## DIRECTIONS
A: According to the article on Yello's album One Second, who sings vocals on "The Rhythm Divine"?
B: Pick up the article on Yello's album One Second at the point where it stops and carry it further.

## PASSAGE SHOWN

One Second is Yello's fifth original studio album, having been preceded by a 'new mix' compilation the previous year. Released in 1987, the album is noteworthy for featuring both Billy Mackenzie and Shirley Bassey, the latter singing vocals on "The Rhythm Divine".

The songs "Call It Love", "Si Senor The Hairy Grill", "Moon On Ice", "Hawaiian Chance" were used on episodes of Miami Vice and the song "Santiago" used as a sample from Dunya Yunis' "Abu Zeluf". A couple of songs were also used in the 1990 film Nuns on the Run.

The song "Si Senor The Hairy Grill" was used as theme song for the Fox TV show The Edge.

Track listing
 "La Habanera"
 "Moon on Ice"
 "Call It Love"
 "Le Secret Farida"
 "Hawaiian Chance"
 "The Rhythm Divine"
 "Santiago"
 "Goldrush"
 "Oh Yeah"
 "Dr. Van Steiner"
 "Si Senor the Hairy Grill"
 "L'Hôtel"

## MATERIAL PROVIDED
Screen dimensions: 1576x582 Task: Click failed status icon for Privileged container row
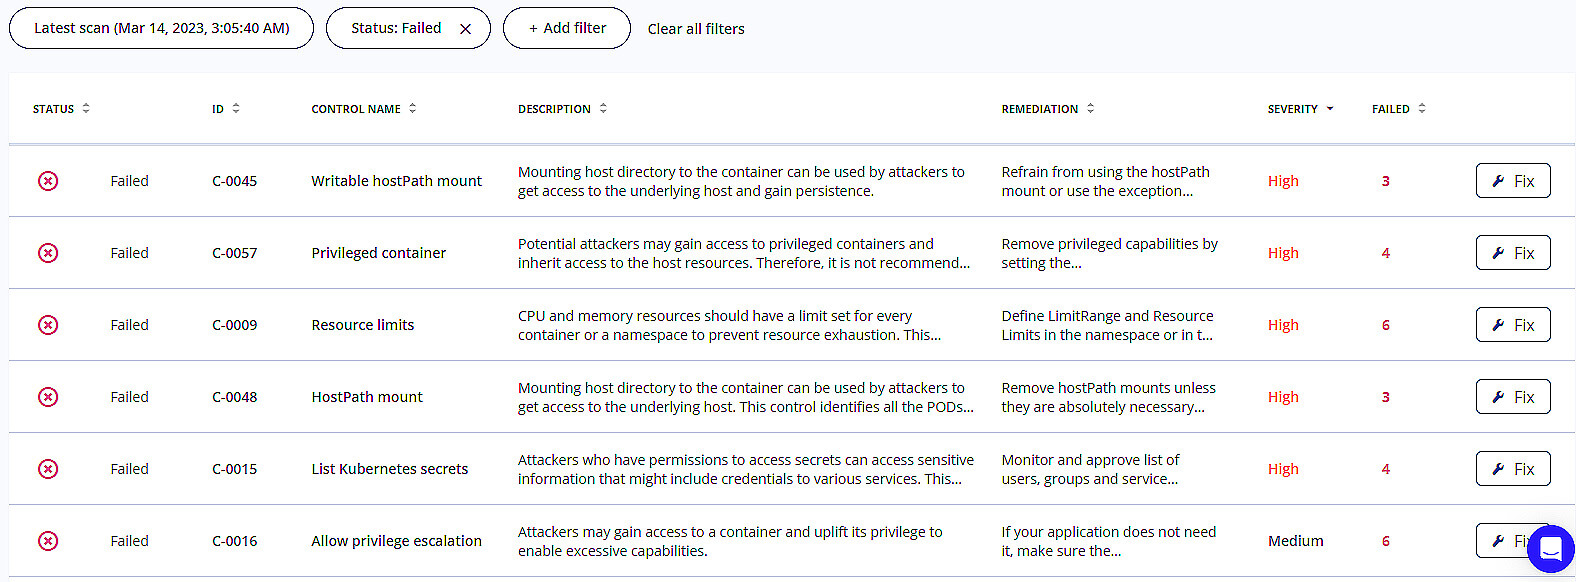point(48,253)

## THE RESULTS
A: Shirley Bassey

B:
"Oh Yeah" is an addition to the US version of the album, the track is originally on the previous album, Stella. Most vinyl and cassette versions of the album also omit the final track, "L'Hôtel". On release LP830956-1 (1987), Oh Yeah is track #6 at the end of side A, L'Hôtel is missing, and the rest of the tracks are in the same order.

Chart performance

Singles – The Official UK Singles Chart / Gallup (United Kingdom)

2005 Remastered issue
 "La Habanera"
 "Moon on Ice"
 "Call It Love"
 "Le Secret Farida"
 "Hawaiian Chance"
 "The Rhythm Divine"
 "Santiago"
 "Goldrush"
 "Dr. Van Steiner"
 "Si Senor the Hairy Grill"
 "L'Hôtel"
 "Goldrush II (12" Mix)"
 "The Rhythm Divine (1992 Version)"
 "Call It Love (12" Mix)"
 "Life Is a Snowball"
 "Tool in Rose"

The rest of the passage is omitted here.